Depuis plusieurs jours, R. rêve de délicieux paysages à travers lesquels il se promène, cette fois avec Rus qui, de la poussière blanche sur les yeux, a l’air d’un fantôme ; en m’éveillant, j’entends les clarines des vaches de Tribschen, elles résonnent véritablement à mes oreilles et me rappellent une époque merveilleuse ! Mon Dieu, comment R. pourra-t-il revenir à l’essentiel, sa création !…

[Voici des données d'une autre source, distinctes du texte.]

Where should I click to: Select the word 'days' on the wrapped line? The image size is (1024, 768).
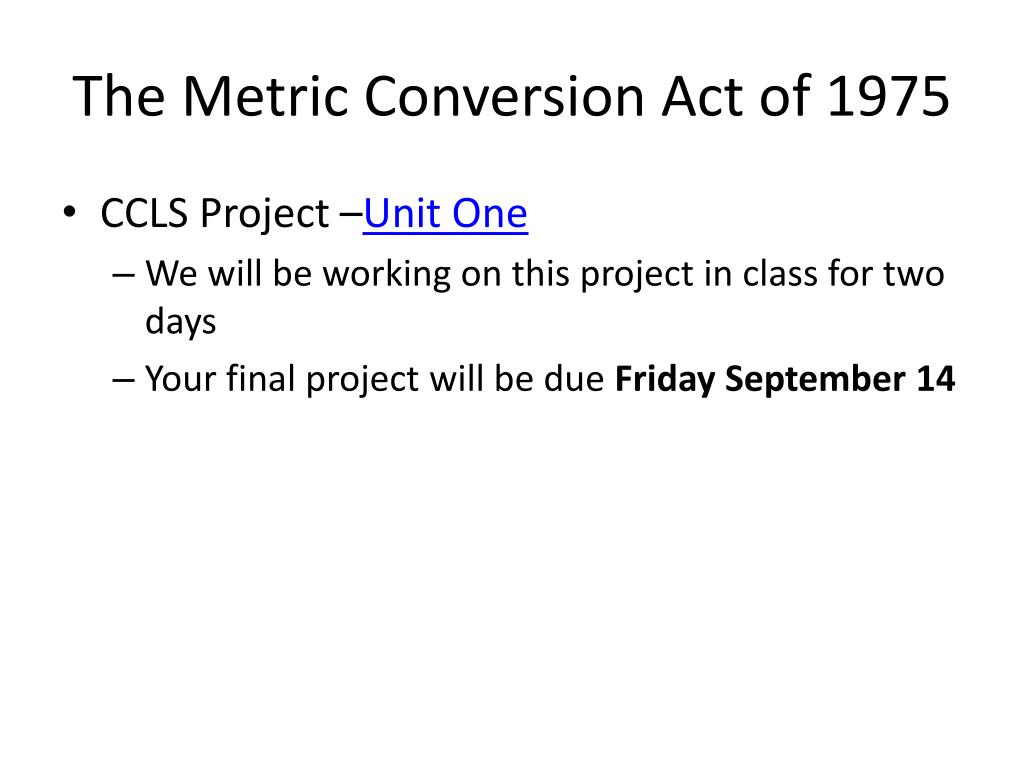point(180,323)
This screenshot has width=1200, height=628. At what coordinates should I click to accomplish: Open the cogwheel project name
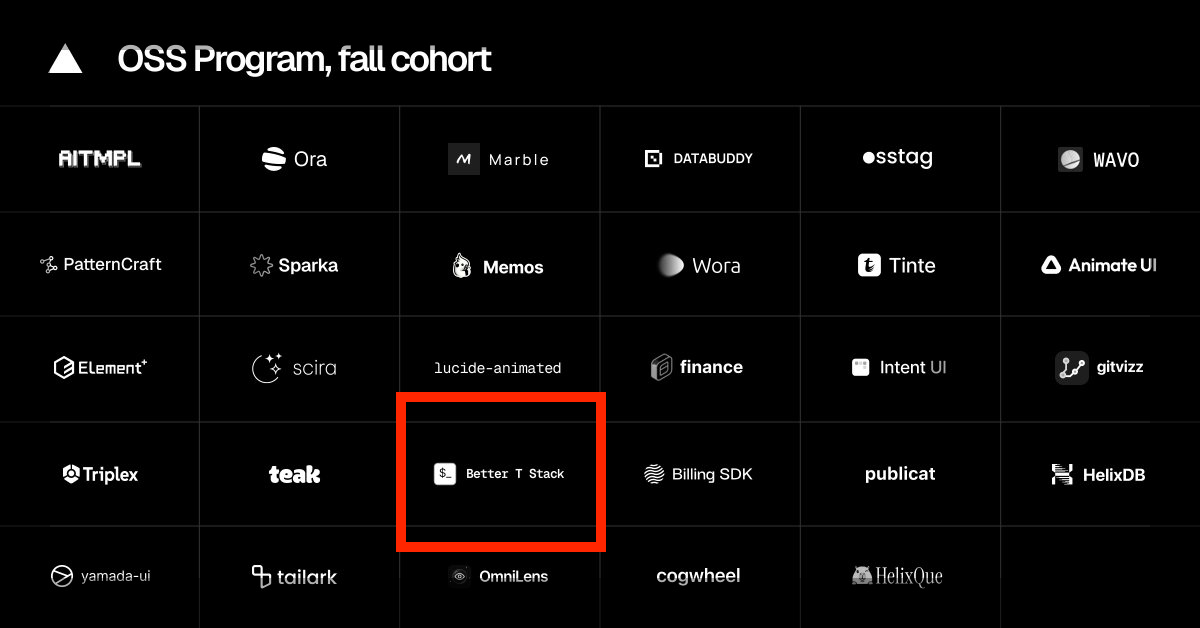pyautogui.click(x=698, y=576)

Nous avons lu hier un article bien intentionné publié à Vienne expliquant que l’on pourrait bien accorder à R. 4 000 florins outre ses frais de séjour, donc toujours des mensonges ; quand on pense que R. met dans cette affaire tout ce qu’il possède ! et cette infamie de surcroît ! On dit ensuite que des caricatures offensantes ont été faites de lui et de moi ; — « quelle méchanceté de la part de ces gens ! » Les raisons qui poussent ces gens à agir ainsi à mon égard restent pour moi une énigme. R. pense que leur seul but, c’est de l’empêcher de revenir à Vienne….

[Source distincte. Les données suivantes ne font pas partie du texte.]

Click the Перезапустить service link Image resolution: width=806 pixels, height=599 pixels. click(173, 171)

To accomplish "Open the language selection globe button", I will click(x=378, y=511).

Nous lisons un article sur la visite du vieux Wieck [1] chez Beethoven et une lettre de Czerny [3] sur la première exécution de la Neuvième Symphonie ; c’est très émouvant, comme tout ce que l’on apprend au sujet d’un génie ; sa langue : « une noble plainte » ! — Au diner, R. me dit : « Ce n’est que lorsque tout casse et craque que R. Wagner passe en frac [3] » – Il sort avec Fidi et lorsque des cloches sonnent, le petit déclare : « Nous entendons maintenant ce que nous avons vu d’abord » (ils étaient passés devant la tour). Le soir, nous lisons Le Marchand de Venise.
[1] Friedrich Wieck (1785-1873), ami de R. Wagner; sa fille Clara épousa Robert Schumann en 1840.
[2] Carl Czerni, professeur de musique, pianiste et compositeur.
[3] La remarque ne présente d’intérêt que pour son allure plaisamment rythmée et faussement rimée: Nur wenn alles bricht und kracht, geht Richard Wagner einst befrackt!